INSTRUCTIONS TO FOLLOW →
Which lines in the records below contain the word "Select"? Copy each one out.

PROVIDED INFORMATION →

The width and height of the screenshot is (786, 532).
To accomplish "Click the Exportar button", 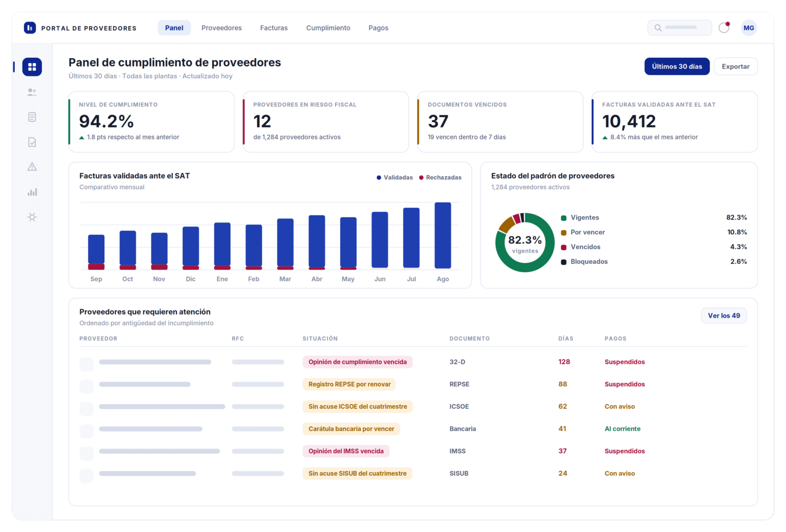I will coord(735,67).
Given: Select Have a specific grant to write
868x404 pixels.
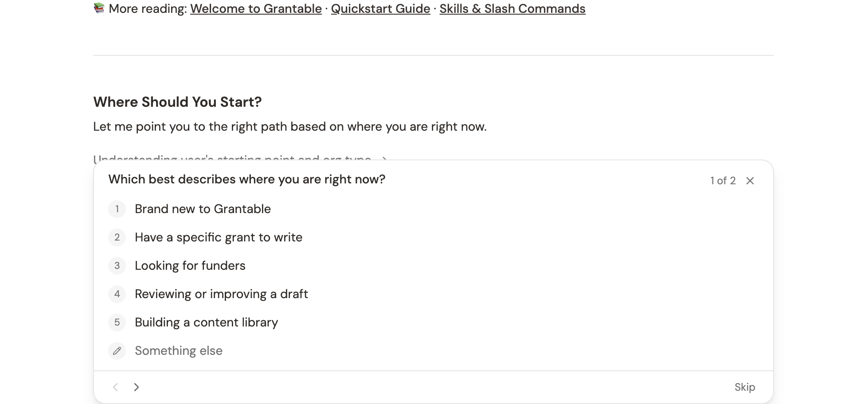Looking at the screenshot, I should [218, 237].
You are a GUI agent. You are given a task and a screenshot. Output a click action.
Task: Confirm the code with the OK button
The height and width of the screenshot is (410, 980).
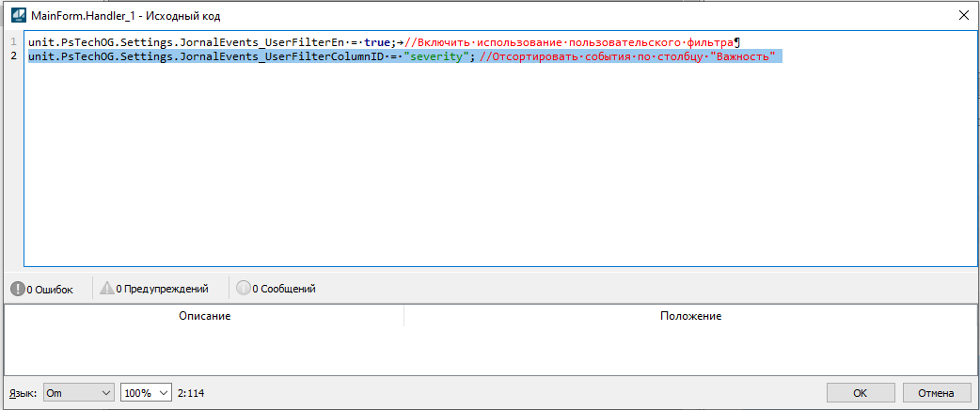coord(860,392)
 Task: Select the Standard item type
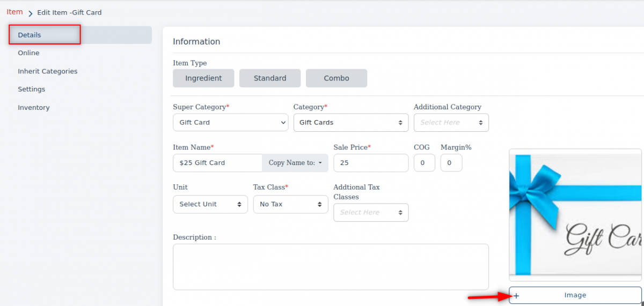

==

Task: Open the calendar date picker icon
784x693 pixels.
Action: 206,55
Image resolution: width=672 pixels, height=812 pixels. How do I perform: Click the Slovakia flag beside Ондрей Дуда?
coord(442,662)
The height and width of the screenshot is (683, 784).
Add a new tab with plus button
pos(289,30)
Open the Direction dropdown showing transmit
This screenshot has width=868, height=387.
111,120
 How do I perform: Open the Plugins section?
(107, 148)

THE COMPLETED TASK →
Given: Select Have a specific grant to write
 Task: Select the Standard item type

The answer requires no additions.